» **SOURCE EXTRACT**
########################################

6 June 2014

The Ghosts of ’91

Tension between the U.S. and Russia is rising. A new history of the end of the Cold War helps to correct the record.

On Aug. 1, 1991, as Air Force One made its way to Kiev, where President George H.W. Bush would make one of the more pivotal foreign policy speeches of his presidency, his advisers were locked in heated debate over the word the.

“Make sure the president leaves out the article. He should just say ‘Ukraine,’ ” urged Jack Matlock, then ambassador to the Soviet Union. “Ukrainian-Americans think the article makes it sounds like a geographic area rather than a country.”

“But we say ‘the United States,’ don’t we?” protested one of the president’s speechwriters.

“If the president says ‘the Ukraine,’ the White House will be getting thousands of letters and telegrams in protest next week,” Matlock countered. Matlock won out, and copies of the speech in Bush’s presidential archive today show the articles penciled out, a distinction that would be entirely lost on those who read translations of the speech in Russian or Ukrainian. (Those languages don’t have definite articles.)

The anecdote, related in Serhii Plokhy’s extraordinarily well-timed new book The Last Empire: The Final Days of the Soviet Union, underscores the degree of cognitive difficulty U.S. policymakers were having in the fateful year of 1991 in beginning to think of a vast empire that had dominated global politics for seven decades as 15 different countries. Relying on declassified U.S. and Russian archives, Plokhy makes a convincing case that contrary to the triumphalist American narrative of Cold War victory, or the more recent paranoid Russian narrative of Cold War defeat, the U.S. never anticipated the breakup of the Soviet Union—in fact, the U.S. tried to use what little influence it had over the situation to prevent it.

########################################

» **SUPPLIED RECORDS**
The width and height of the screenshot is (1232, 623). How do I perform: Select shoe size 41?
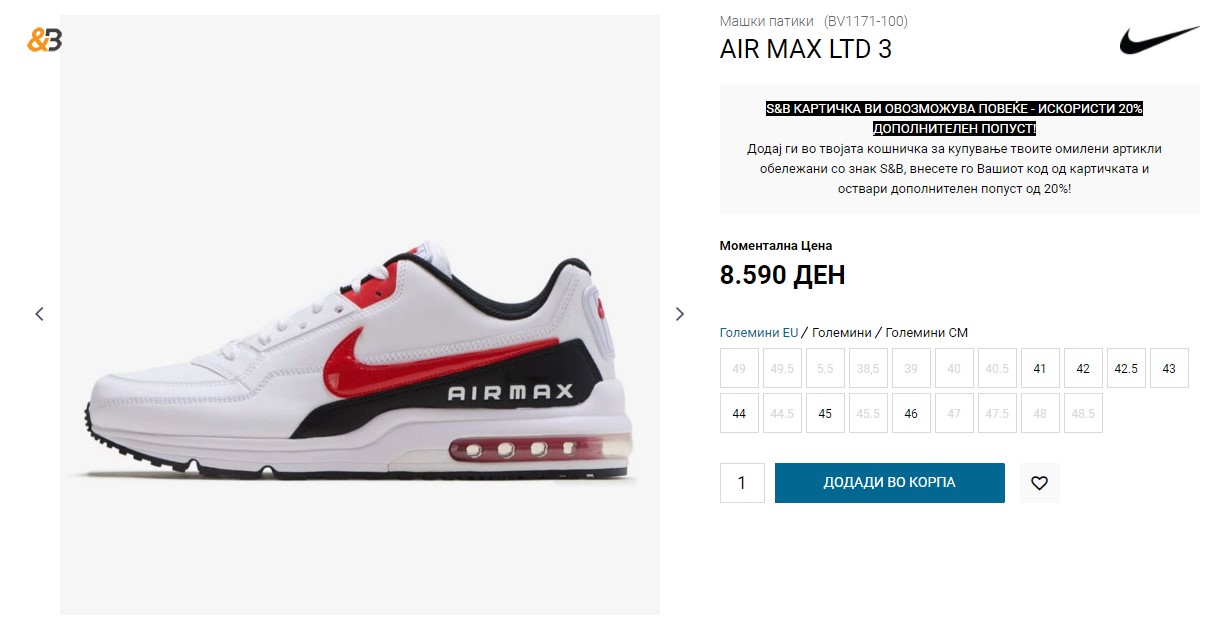click(x=1040, y=368)
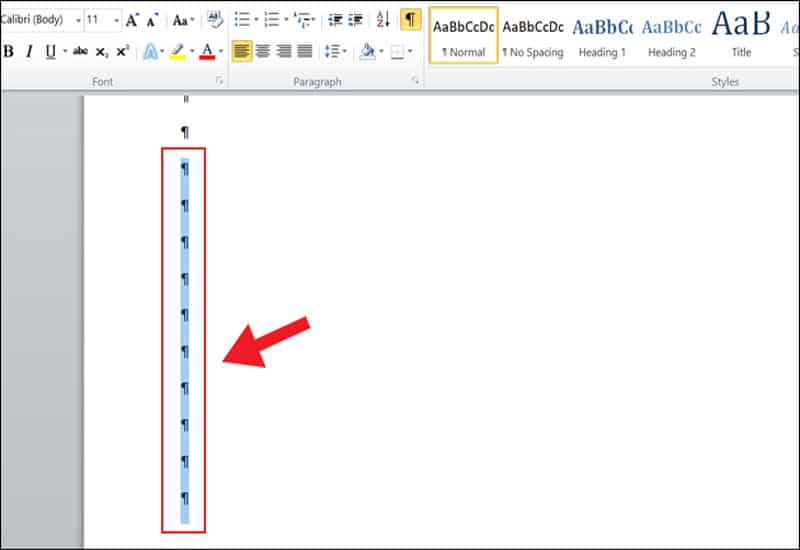Click the Clear Formatting icon
The height and width of the screenshot is (550, 800).
[x=213, y=20]
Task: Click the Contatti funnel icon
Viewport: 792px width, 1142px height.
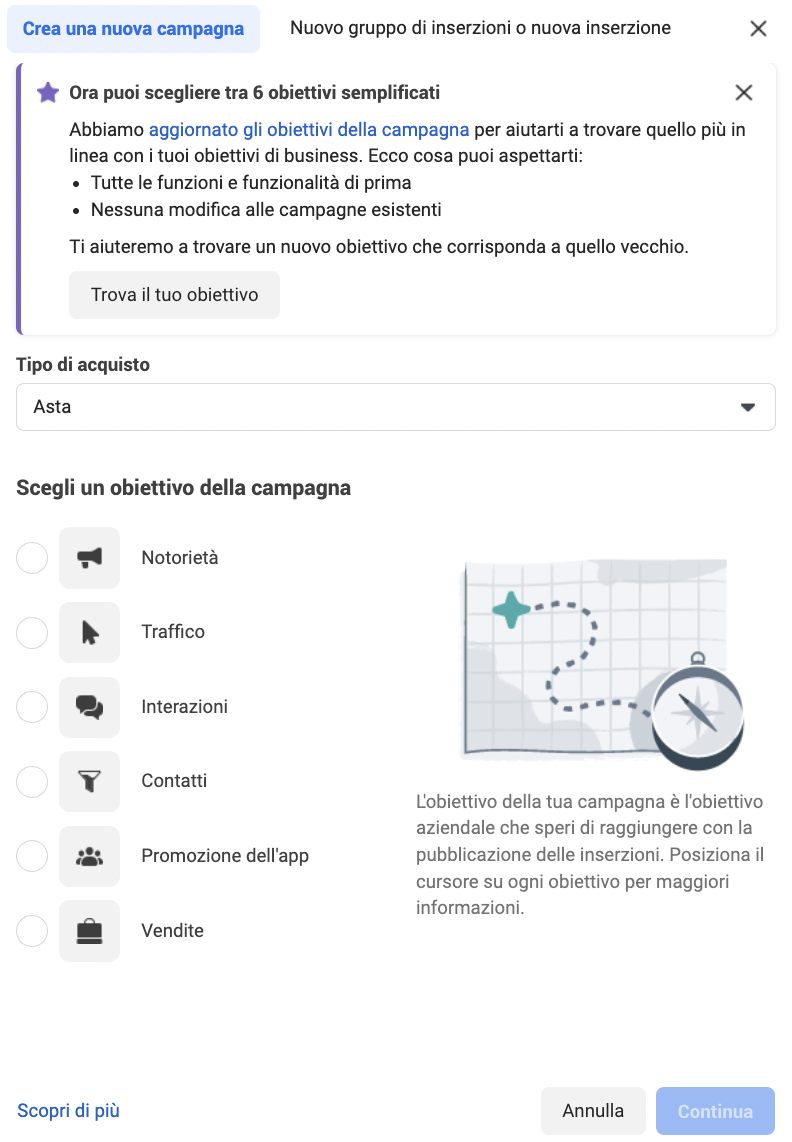Action: 90,781
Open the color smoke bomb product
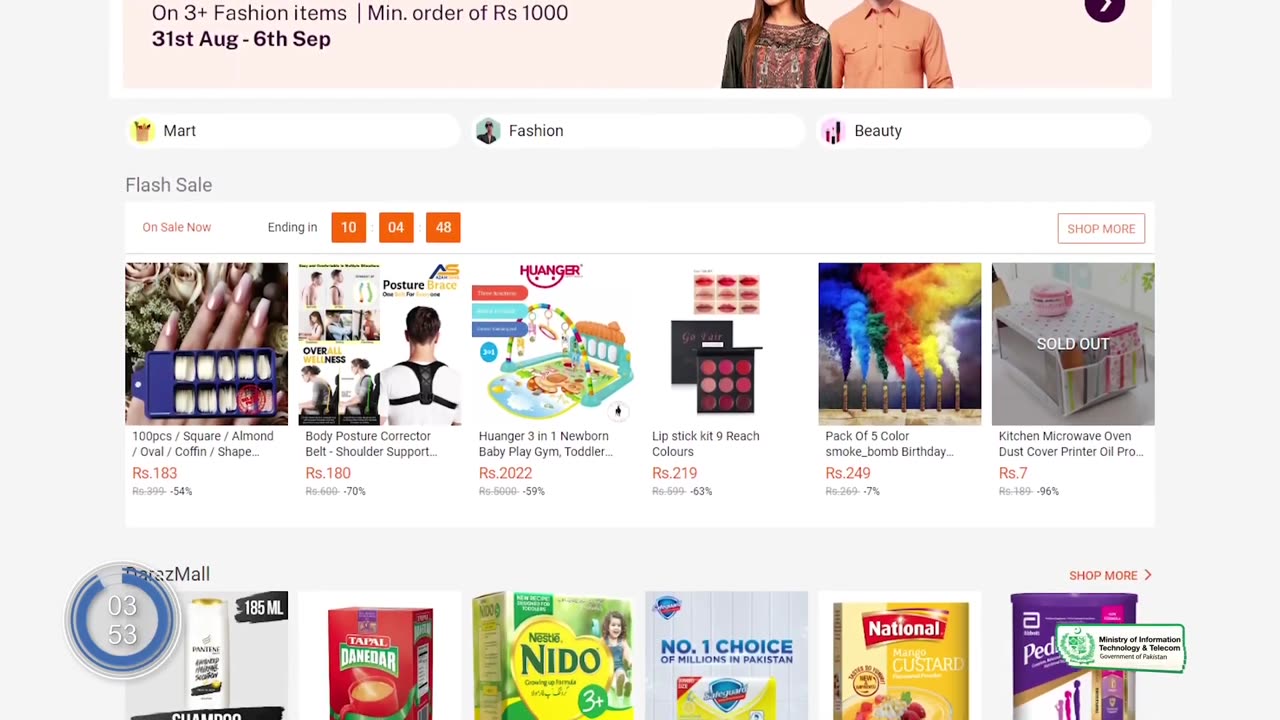The width and height of the screenshot is (1280, 720). click(899, 344)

########################################

» **STATED GOAL 1**
In the piece on the end of the Cold War, who argued that the president should leave out the article before "Ukraine"?
» **STATED GOAL 2**
Using the piece on the end of the Cold War, explain why Matlock wanted the president to say "Ukraine" instead of "the Ukraine."
» **STATED GOAL 3**
Go on with the piece on the end of the Cold War, picking up right after its final sentence.
The lines have nothing to do with the piece on the end of the Cold War.

» **EXPECTED ANSWER 1**
Jack Matlock, then ambassador to the Soviet Union.

» **EXPECTED ANSWER 2**
Matlock said Ukrainian-Americans felt the article made Ukraine sound like a geographic area rather than a country. He warned that if the president said "the Ukraine," the White House would receive thousands of letters and telegrams in protest the following week.

» **EXPECTED ANSWER 3**
As it turned out, the definite articles were the least of the problems the administration faced in Bush’s speech. With Ukrainian nationalism on the rise and dismemberment of the Soviet Union being openly discussed, Bush sounded a cautious note at the urging of aides like his national security adviser, Brent Scowcroft, and the young Russia expert Condoleezza Rice. “Freedom is not the same as independence,” he warned. “Americans will not support those who seek independence in order to replace a far-off tyranny with a local despotism. They will not aid those who promote a suicidal nationalism based upon ethnic hatred.” The speech angered Ukrainian nationalists and American hawks, and was dubbed the “Chicken Kiev” speech by New York Times columnist William Safire—a nickname that stuck.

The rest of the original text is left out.